## Фрагмент документа
╭──
Даже такой, казалось бы, достоверный документ, как подробное описание кончины поэта, данное Жуковским в его письме к отцу Александра Сергеевича, и тот извращал события в угоду царю.[8]

Так началось то восьмидесятилетнее мифотворчество, которому положен конец лишь теперь.

Этому мифотворчеству способствовало также и то, что многие произведения Пушкина оставались тогда неизвестны читателям. Иные же, в том числе «История села Горюхина», изображавшая горькие судьбы крестьянства, как бы в предвосхищении некрасовско-щедринской трактовки этой сатирической темы, были напечатаны в искаженном виде, с большими купюрами. Горюхино, например, долгое время именовалось Горохиным. Между тем по своему названию оно является, так сказать, предком деревень и селений, изображенных Некрасовым: Горелово, Неелово, Неурожайка тож, не говоря уже о селе Голодухине. Читатели не знали ни пушкинского «Ариона», не вошедшего в посмертное издание сочинений поэта, ни его послания в Сибирь. А некоторые стихотворения были переиначены так виртуозно, что приобрели прямо противоположный смысл.

Самым показательным примером таких искажений является, как известно, стихотворение «Я памятник себе воздвиг нерукотворный». Там, где в подлинном «Памятнике» у подлинного Пушкина сказано:


И долго буду тем любезен я народу,

Что чувства добрые я лирой пробуждал,

Что в мой жестокий век восславил я свободу, —


там в поддельном «Памятнике» печаталось:


И долго буду тем народу я любезен,

Что чувства добрые я лирой пробуждал,

Что прелестью живой стихов я был полезен.


Гражданское мужество поэта в борьбе с тиранией Жуковский подменил категорией чистой эстетики («прелесть живая стихов»), и эта бессмысленная, сочиненная уже после смерти поэта строфа так широко пропагандировалась в качестве подлинного выражения идеологии Пушкина, что ее выгравировали даже на постаменте памятника, воздвигнутого поэту в Москве. Эта строфа просуществовала до нашего времени, когда ее заменили наконец теми стихами, которые действительно были написаны Пушкиным.

В «Медном всаднике» из «горделивого истукана» фальсификаторы сделали «дивного русского великана», изменив, таким образом, самую сущность поэмы. В «Сказке о попе и о работнике его Балде» скаредного и злого попа сделали «купцом Остолопом» и т. д.
╰──
## Задание
Верните дословно часть отрывка об искажениях пушкинских стихов — между словами «там в поддельном» и «были написаны Пушкиным.» включительно.

(Собранные данные)
╭──
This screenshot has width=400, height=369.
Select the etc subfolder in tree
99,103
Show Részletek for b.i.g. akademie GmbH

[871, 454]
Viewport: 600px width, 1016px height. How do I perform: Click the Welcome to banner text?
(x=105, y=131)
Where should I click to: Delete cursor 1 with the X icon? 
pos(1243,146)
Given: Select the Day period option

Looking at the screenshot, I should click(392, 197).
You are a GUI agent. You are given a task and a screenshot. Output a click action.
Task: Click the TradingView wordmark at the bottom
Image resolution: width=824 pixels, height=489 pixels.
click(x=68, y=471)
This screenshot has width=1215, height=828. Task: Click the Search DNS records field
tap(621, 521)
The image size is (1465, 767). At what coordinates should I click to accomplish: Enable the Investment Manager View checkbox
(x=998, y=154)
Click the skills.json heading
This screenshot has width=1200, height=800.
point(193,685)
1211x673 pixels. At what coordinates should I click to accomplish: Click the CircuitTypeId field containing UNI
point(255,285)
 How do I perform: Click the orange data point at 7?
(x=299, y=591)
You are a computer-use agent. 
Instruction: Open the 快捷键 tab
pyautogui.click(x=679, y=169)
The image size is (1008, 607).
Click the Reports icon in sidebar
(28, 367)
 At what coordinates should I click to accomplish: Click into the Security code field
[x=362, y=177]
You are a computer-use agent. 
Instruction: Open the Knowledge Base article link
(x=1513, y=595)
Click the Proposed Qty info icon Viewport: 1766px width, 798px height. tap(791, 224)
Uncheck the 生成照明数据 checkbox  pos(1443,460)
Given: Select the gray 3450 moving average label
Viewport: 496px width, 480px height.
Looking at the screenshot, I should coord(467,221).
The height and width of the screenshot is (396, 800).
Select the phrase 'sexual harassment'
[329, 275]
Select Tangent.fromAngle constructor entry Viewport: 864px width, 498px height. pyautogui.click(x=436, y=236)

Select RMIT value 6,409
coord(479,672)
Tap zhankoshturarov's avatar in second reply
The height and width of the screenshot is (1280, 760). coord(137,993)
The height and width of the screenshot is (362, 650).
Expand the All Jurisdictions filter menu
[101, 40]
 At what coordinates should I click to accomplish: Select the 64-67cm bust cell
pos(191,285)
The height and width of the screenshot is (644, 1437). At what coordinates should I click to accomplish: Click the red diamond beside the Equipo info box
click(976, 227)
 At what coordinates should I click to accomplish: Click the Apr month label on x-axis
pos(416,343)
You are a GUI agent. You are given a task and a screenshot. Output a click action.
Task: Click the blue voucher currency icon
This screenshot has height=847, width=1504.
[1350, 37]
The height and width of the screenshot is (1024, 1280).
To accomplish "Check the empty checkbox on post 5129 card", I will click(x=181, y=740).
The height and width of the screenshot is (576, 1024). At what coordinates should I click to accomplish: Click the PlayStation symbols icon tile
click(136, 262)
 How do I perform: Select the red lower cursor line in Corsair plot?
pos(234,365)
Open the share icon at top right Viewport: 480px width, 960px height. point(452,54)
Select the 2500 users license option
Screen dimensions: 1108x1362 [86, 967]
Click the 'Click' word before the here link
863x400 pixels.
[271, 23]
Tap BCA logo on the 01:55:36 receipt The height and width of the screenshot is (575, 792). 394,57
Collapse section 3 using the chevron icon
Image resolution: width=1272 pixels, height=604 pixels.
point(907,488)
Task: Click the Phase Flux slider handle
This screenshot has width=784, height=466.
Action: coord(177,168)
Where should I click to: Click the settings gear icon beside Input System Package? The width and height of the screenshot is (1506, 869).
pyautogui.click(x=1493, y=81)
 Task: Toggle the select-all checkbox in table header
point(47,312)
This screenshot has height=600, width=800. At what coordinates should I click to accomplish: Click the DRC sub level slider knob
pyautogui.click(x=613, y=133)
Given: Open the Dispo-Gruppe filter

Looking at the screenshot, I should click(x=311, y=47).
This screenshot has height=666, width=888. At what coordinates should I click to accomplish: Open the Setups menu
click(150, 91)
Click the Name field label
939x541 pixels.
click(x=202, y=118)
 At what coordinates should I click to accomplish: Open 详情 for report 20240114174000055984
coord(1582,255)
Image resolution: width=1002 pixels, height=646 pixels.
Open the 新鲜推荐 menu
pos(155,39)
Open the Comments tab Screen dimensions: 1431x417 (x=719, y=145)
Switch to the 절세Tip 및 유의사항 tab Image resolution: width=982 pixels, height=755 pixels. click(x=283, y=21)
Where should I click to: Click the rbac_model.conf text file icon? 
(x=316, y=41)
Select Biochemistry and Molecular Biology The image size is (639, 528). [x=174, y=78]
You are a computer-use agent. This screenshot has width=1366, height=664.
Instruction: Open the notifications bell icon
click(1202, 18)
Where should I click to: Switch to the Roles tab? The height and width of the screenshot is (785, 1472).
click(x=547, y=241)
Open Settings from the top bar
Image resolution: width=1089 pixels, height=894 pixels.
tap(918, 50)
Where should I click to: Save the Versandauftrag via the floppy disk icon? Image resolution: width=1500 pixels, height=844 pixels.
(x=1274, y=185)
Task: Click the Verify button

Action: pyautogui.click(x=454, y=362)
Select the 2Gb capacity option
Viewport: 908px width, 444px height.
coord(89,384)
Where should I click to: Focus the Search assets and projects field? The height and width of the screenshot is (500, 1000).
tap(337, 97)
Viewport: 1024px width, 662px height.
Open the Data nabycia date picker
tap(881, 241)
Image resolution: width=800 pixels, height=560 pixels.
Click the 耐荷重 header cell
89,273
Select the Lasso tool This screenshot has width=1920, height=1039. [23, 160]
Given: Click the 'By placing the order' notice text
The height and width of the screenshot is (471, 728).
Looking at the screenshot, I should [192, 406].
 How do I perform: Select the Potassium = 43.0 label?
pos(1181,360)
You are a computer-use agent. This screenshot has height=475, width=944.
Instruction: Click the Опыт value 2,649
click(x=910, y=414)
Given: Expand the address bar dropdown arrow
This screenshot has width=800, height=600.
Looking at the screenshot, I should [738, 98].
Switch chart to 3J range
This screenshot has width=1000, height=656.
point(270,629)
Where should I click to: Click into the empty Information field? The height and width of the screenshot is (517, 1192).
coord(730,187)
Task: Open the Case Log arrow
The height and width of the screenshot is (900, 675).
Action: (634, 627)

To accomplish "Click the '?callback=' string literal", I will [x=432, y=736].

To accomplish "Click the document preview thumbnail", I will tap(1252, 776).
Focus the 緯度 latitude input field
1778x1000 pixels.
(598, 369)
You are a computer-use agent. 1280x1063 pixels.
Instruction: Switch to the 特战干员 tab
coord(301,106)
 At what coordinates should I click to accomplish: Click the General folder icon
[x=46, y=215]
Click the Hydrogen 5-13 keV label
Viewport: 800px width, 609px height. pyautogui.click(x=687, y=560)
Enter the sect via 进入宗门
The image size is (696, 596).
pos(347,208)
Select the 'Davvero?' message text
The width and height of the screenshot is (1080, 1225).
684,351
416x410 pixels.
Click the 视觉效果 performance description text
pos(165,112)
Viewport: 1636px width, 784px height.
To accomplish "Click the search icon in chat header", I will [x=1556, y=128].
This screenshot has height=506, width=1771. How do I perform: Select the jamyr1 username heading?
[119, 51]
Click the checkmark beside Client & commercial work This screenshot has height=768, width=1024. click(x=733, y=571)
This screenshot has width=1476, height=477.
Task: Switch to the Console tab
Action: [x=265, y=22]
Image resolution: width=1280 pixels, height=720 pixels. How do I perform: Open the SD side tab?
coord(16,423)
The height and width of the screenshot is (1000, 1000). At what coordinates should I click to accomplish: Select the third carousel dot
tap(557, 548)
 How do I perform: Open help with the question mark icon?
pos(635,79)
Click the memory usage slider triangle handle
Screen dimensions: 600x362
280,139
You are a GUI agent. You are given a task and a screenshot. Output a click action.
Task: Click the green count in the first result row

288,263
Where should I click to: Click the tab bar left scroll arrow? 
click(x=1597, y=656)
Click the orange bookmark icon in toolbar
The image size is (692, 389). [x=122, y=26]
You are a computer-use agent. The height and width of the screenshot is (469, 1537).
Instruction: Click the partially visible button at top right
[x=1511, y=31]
╰──
## Ваш ответ
там в поддельном «Памятнике» печаталось:


И долго буду тем народу я любезен,

Что чувства добрые я лирой пробуждал,

Что прелестью живой стихов я был полезен.


Гражданское мужество поэта в борьбе с тиранией Жуковский подменил категорией чистой эстетики («прелесть живая стихов»), и эта бессмысленная, сочиненная уже после смерти поэта строфа так широко пропагандировалась в качестве подлинного выражения идеологии Пушкина, что ее выгравировали даже на постаменте памятника, воздвигнутого поэту в Москве. Эта строфа просуществовала до нашего времени, когда ее заменили наконец теми стихами, которые действительно были написаны Пушкиным.